What they can do, say the experts, is give obese patients a powerful head start on weight loss. Redux is revolutionary, explains author Levine, because "it overcomes the loss of confidence in one's own diet. The feeling that the drug gives you is the key." That's the attitude of Barbara Dorsett, the Red Lobster survivor: "I'm just so thankful they discovered this stuff," she says. "I felt so old and decrepit. It's like a new lease on life."
But Redux is revolutionary in a deeper sense as well: it represents a profound change in the way medical science looks at obesity. "There is an increasing consensus," says Dr. Michael Lowe, a weight- control expert at Philadelphia's Allegheny University of the Health Sciences, "that obesity is at least a chronic condition and maybe even a chronic disease that is in many ways indistinguishable from diabetes and hypertension."
Diabetes and hypertension are treated with medication that is essentially lifelong and, in the view that many physicians are coming to accept, this is the model that will be needed for obesity. At the same time, scientists are beginning to unravel the biological basis of overweight. Molecular biologists, for example, have identified five genes in mice that control food metabolism and that, if damaged, can lead to chubby rodents. In humans, physiologists are beginning to track the multiple hormones that conspire to keep fat people fat and thin people thin. And as Redux and fen/phen demonstrate, neurologists are beginning to sort out the brain chemistry involved in appetite.
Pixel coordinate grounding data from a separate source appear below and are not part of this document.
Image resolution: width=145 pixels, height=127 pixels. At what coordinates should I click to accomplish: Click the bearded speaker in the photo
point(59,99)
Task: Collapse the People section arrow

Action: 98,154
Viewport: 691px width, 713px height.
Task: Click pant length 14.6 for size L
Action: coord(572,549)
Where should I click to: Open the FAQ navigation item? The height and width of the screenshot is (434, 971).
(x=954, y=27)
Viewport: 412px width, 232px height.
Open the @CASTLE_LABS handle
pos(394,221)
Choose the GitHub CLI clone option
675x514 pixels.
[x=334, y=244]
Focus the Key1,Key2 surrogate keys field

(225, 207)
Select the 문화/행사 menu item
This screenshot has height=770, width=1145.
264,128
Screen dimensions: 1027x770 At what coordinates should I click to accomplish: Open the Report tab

All these lines of research are making it clear that attacking obesity as a physiological disorder is scientifically sound and that Redux--imperfect though it may be--is a step in the right direction. Says Yale psychologist Kelly Brownell: "We're at a historic moment in the treatment of obesity. The drugs themselves are less important than the fact that drugs for obesity are again on the scene." A new generation of antiobesity medicines is in the pipeline, under active development by drug companies, and yet another generation is sure to follow. As popular as Redux may be, both it and fen/phen represent just the first, crude attempts to attack obesity at its very source.